Twitter seeks $809 million settlement with angry investors

Twitter seeks $809 million settlement with angry investors
Twitter seeks $809 million settlement with angry investors
Twitter on Monday said it is proposing an $809.5 million settlement for a 2016 securities class action lawsuit alleging that the company misled investors about its user engagement figures. According to a news release, the complaint alleges violations of the Securities Exchange Act of 1934. Twitter said it expects to use the cash to pay a potential settlement amount in its fourth quarter.

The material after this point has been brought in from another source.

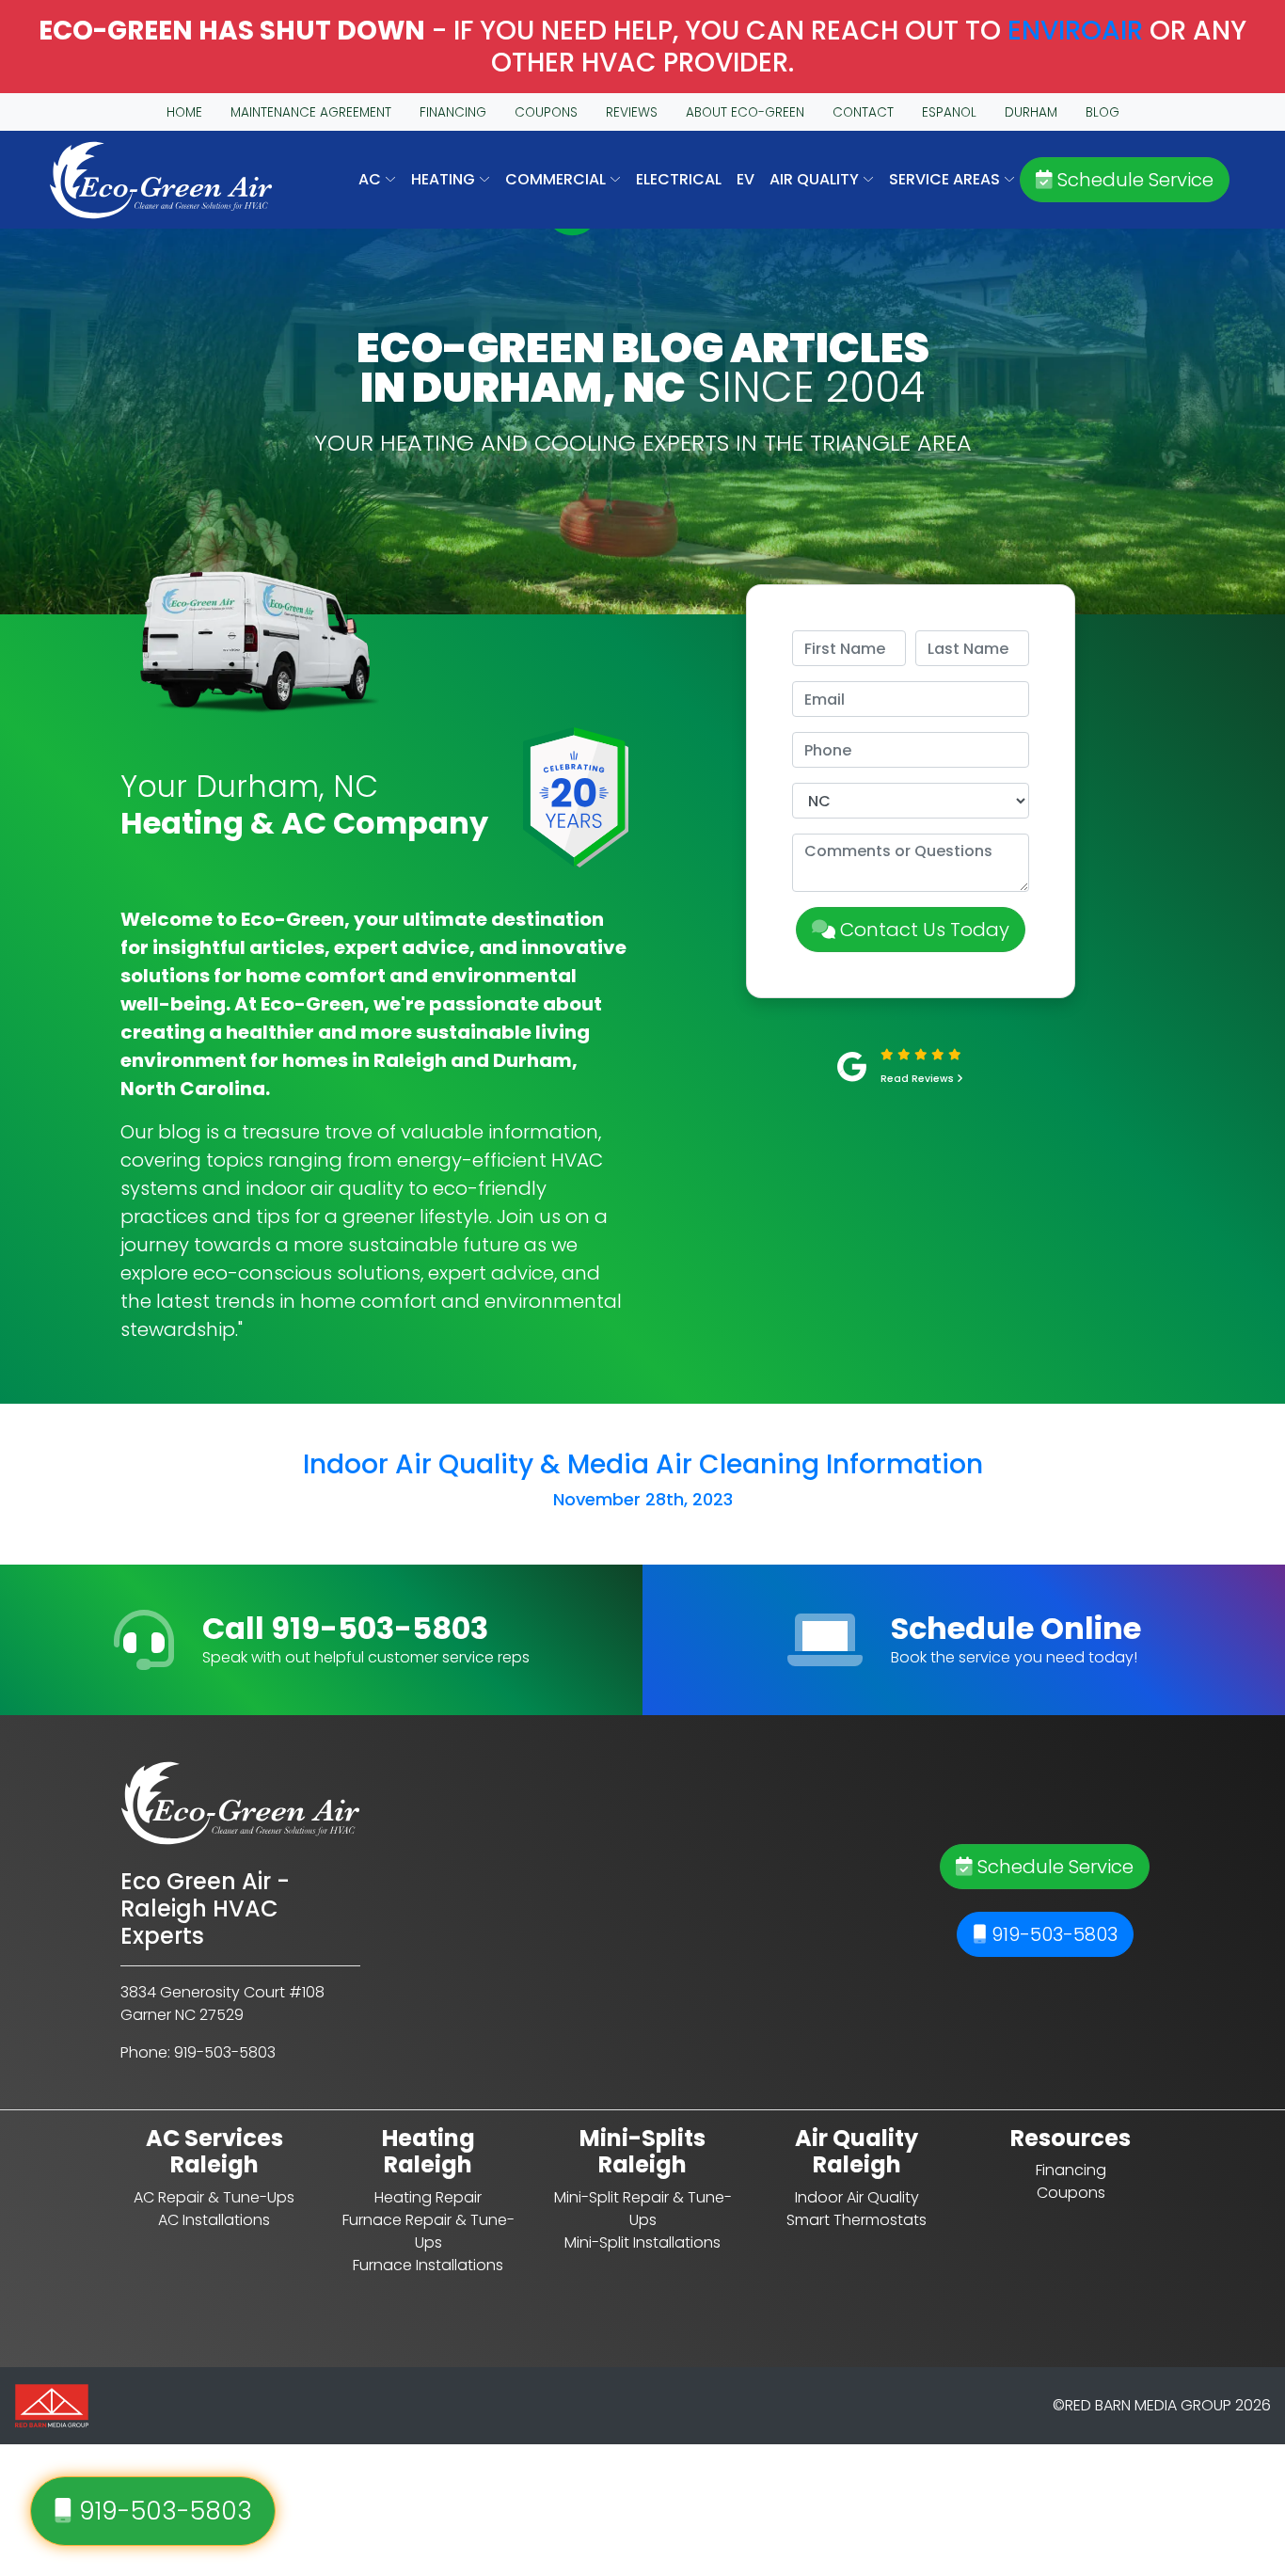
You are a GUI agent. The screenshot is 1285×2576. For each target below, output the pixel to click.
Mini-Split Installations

The lawsuit alleges that Twitter provided investors with misleading information about growth metrics to make the company appear financially sound. The complaint points to a 2014 incident that Twitter conducted with financial analysts, where the company provided “unrealistic” growth estimates, which pegged its monthly active users (MAUs) as “over 550 million users”. See twice. and to increase revenue to $4.6 billion by 2018.”
The complaint alleges that Twitter started a “shell game” where it tried to hide its user engagement from investors; As user engagement was considered a major driver of MAU’s growth. “[H]he advertising defendants provided investors with complete and accurate information about user engagement, investors would have been aware that Twitter’s MAU growth—and with it, the company’s ability to grow revenue—had stalled.” “
In 2014, Twitter stopped reporting its primary user engagement metric—timeline views, according to the suit, a practice that made it harder for analysts and investors to track the company’s growth. Timeline views are counted every time a user visits Twitter and refreshes their timeline to see or discover more tweets. Twitter said at the time that the metric had become irrelevant.
Instead, it includes “low-quality growth” metrics, including sending automated messages to encourage inactive users to log in so that Twitter can include them as “active” users. . The practice was outlined by reporter Nick Bilton in a 2016 Vanity Fair article, where he said that Twitter did what many startups did when they needed to “goose” numbers: “They faked it.”
It also attracted the attention of the Securities and Exchange Commission, which asked Twitter in April 2015 – after the company filed its annual securities filing – if it planned to provide “alternative metrics” to enhance user engagement and advertising services. Trying to explain the trends.
According to a Wall Street Journal report at the time, Twitter told the SEC that it had begun disclosing how often users took action in response to an ad and how much its advertisers paid for that information. Following this response, the SEC dropped its investigation, the Journal reported.